--- Document text ---
========

Now things are exactly life and death here with Amtrak, but still, one doesn't start actually rebooking people until it is 100% clear that there is going to be a problem. Remember, I saw a story a few days earlier that claimed a crest of 50 feet, now the latest reports are down to 40 feet. If the river comes in at 35, then there is no need to rebook anyone as the train will go through.


----------



## jmbgeg (Mar 21, 2009)

AlanB said:


> ray828 said:
> 
> 
> > Unfortunately I don't think the California Zephyr can connect in Sacramento with the Coast Starlight on the west bound side of my trip. I guess I will just have to try and play the next couple of days by ear.
> ...


Alan, you are always well reasoned in your responses and this is no exception.

Most of us look at contingency plans when we learn of a potential roadblock. That is my objective. I have been on the short end of enough cancelled trains to start looking for alternatives at the front end.

Amtrak has not yet sold the sleepers I had hoped to transfer to even though we are less than a week out. A transfer does not leave them less than zero but with an opportunity to sell the EB sleeper(s) I transfer from (in the event the floods do not cancel trains). I even gave them another option; to transfer me to an intinerary to LAX that is the same number of travel hours as my Chicago EB trip, to eliminate the cancelation risk. On cancellation I get a 100% refund. The LAX plan would seem to be "at par" for" them, and a lot more attractive than a same far long trip on CZ to CHI. They said that was not possible.

I hope that the floods do not happen and this ends up hypotetical. I am not looking for a blanket declaration by Amtrak of cancellation.


----------



## Ispolkom (Mar 22, 2009)

AlanB said:


> Ispolkom said:
> 
> 
> > That is not a good position to be in. It seems that Amtrak is willfully ignoring the situation.
> ...


Actually, I can't remember the last time I flew on a domestic airline and got a meal, period.

Oh, I suppose I was overwrought in the sentence you quote, though I would be happy to bet that there will be prolonged rail traffic disruption this spring along the Red River. I just wish Amtrak would indicate that it does have a contingency plan.

One bright spot, though, is that none of the other western trains are as full as the Empire Builder. On March 29, for instance, while the Empire Builder is sold out in sleepers to Portland and Seattle, the California Zephyr and the Southwest Chief both have at least 5 bedrooms free.


----------



## PRR 60 (Mar 22, 2009)

Ispolkom said:


> ...Actually, I can't remember the last time I flew on a domestic airline and got a meal, period.


Airline First Class passengers still get meals (and free drinks), and that is the proper comparison for Amtrak Sleeping Car Service passengers. Amtrak coach passengers get the same as airline coach passengers - the option to buy on board or carry on.

Typically what airlines do if conditions suggest future weather problems is issue an advisory for the affected airports. Those advisories are usually issued once the forecast becomes reasonably firm. Passengers with reservations into and out of those airports can change reservations to another day or sometimes to another destination with no penalties or repricing. That certainly could be something Amtrak could offer - allow passengers on routes where forecasts strongly suggest a risk of disruption to rebook the same trip and the same accommodation to a later date with no change of fare.

========

--- List of tasks ---
1. Answer these from the forum thread:
(a) What crest did the story seen a few days earlier claim?
(b) What refund does jmbgeg get on cancellation?
(c) On March 29, how many bedrooms at least are free on the California Zephyr and the Southwest Chief?
2. Return everything in the forum thread from "Amtrak has not" down to "was not possible.", word for word.
The records have nothing to do with the forum thread.

========

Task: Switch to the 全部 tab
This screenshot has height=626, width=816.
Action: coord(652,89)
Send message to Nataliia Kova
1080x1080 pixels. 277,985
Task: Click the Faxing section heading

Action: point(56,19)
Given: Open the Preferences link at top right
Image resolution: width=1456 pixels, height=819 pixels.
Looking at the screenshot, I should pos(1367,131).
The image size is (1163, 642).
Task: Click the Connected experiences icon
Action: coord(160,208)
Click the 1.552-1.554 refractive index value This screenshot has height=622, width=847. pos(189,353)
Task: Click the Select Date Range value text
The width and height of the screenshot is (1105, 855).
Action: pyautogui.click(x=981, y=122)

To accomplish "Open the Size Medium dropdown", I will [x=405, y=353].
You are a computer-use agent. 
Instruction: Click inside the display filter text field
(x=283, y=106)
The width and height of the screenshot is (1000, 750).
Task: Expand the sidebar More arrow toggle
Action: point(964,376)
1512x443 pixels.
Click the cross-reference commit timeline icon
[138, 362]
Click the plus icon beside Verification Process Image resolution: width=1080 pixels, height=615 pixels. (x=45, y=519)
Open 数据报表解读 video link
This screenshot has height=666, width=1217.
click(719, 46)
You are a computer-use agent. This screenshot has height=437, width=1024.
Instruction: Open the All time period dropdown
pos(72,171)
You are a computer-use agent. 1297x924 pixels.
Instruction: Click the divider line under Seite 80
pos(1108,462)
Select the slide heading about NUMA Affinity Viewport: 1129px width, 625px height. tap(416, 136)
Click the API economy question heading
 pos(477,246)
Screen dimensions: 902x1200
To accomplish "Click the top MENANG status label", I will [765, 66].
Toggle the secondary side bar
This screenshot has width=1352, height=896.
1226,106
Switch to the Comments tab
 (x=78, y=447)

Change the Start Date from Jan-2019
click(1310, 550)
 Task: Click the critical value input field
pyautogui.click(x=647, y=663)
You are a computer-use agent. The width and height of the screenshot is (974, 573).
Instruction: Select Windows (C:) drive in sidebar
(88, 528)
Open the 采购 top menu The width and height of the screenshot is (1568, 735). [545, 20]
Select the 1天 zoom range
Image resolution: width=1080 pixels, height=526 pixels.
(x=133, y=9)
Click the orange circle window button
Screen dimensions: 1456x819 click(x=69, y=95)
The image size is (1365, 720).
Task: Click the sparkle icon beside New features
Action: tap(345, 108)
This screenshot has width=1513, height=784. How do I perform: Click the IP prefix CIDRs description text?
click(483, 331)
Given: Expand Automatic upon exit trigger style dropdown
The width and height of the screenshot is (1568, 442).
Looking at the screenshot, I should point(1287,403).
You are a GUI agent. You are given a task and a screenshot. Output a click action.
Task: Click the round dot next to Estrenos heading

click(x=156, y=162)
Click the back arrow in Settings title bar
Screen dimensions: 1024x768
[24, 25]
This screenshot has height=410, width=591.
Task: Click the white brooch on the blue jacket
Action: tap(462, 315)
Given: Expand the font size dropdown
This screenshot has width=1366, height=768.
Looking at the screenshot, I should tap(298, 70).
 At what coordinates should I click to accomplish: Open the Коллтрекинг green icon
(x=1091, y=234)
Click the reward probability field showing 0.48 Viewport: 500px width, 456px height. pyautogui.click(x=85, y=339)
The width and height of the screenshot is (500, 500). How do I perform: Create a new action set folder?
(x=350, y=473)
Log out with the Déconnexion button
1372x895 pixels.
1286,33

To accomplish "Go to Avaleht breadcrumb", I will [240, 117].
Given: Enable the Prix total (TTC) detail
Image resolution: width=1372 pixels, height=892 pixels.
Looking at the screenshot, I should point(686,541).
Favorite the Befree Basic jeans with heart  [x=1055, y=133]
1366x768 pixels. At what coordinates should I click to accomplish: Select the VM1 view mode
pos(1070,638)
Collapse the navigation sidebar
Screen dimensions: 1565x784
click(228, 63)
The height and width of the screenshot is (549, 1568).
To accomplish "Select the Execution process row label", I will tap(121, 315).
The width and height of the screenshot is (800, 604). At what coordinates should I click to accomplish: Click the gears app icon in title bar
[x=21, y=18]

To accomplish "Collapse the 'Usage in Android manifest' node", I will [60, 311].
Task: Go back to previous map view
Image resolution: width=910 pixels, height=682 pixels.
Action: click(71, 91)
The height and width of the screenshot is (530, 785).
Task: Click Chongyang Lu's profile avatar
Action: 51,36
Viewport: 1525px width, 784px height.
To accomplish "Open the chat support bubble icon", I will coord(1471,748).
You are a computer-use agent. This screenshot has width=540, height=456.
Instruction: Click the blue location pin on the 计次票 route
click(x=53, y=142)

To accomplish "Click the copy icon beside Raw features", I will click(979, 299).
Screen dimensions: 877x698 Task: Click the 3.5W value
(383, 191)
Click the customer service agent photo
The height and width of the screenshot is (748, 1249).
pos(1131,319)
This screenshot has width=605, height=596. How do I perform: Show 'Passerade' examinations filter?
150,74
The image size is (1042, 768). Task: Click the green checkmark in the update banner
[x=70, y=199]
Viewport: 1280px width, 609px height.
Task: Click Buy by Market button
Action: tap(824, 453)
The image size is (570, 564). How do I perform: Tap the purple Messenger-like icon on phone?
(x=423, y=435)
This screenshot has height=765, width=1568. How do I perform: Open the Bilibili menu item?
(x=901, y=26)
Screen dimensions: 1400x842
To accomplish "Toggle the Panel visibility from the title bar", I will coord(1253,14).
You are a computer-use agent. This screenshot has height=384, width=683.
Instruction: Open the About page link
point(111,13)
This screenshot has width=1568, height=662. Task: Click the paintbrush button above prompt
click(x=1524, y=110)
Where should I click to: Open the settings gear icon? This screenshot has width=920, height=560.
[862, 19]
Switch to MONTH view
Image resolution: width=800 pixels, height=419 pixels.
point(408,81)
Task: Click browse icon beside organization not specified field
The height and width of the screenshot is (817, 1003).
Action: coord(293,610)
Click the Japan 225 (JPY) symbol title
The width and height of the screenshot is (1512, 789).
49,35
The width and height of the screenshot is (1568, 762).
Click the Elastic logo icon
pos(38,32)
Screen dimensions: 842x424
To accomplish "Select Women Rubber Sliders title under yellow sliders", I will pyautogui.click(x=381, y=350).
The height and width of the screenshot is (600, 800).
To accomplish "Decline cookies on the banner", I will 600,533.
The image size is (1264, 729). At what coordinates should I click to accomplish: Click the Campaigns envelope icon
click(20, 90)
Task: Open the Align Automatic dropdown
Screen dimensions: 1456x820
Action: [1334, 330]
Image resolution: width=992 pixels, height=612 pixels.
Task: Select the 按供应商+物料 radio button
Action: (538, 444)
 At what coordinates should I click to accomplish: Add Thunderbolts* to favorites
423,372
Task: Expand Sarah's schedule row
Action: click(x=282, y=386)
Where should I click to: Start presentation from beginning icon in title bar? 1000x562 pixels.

========

--- Set of answers ---
1.
(a) 50 feet
(b) A 100% refund
(c) At least 5

2.
Amtrak has not yet sold the sleepers I had hoped to transfer to even though we are less than a week out. A transfer does not leave them less than zero but with an opportunity to sell the EB sleeper(s) I transfer from (in the event the floods do not cancel trains). I even gave them another option; to transfer me to an intinerary to LAX that is the same number of travel hours as my Chicago EB trip, to eliminate the cancelation risk. On cancellation I get a 100% refund. The LAX plan would seem to be "at par" for" them, and a lot more attractive than a same far long trip on CZ to CHI. They said that was not possible.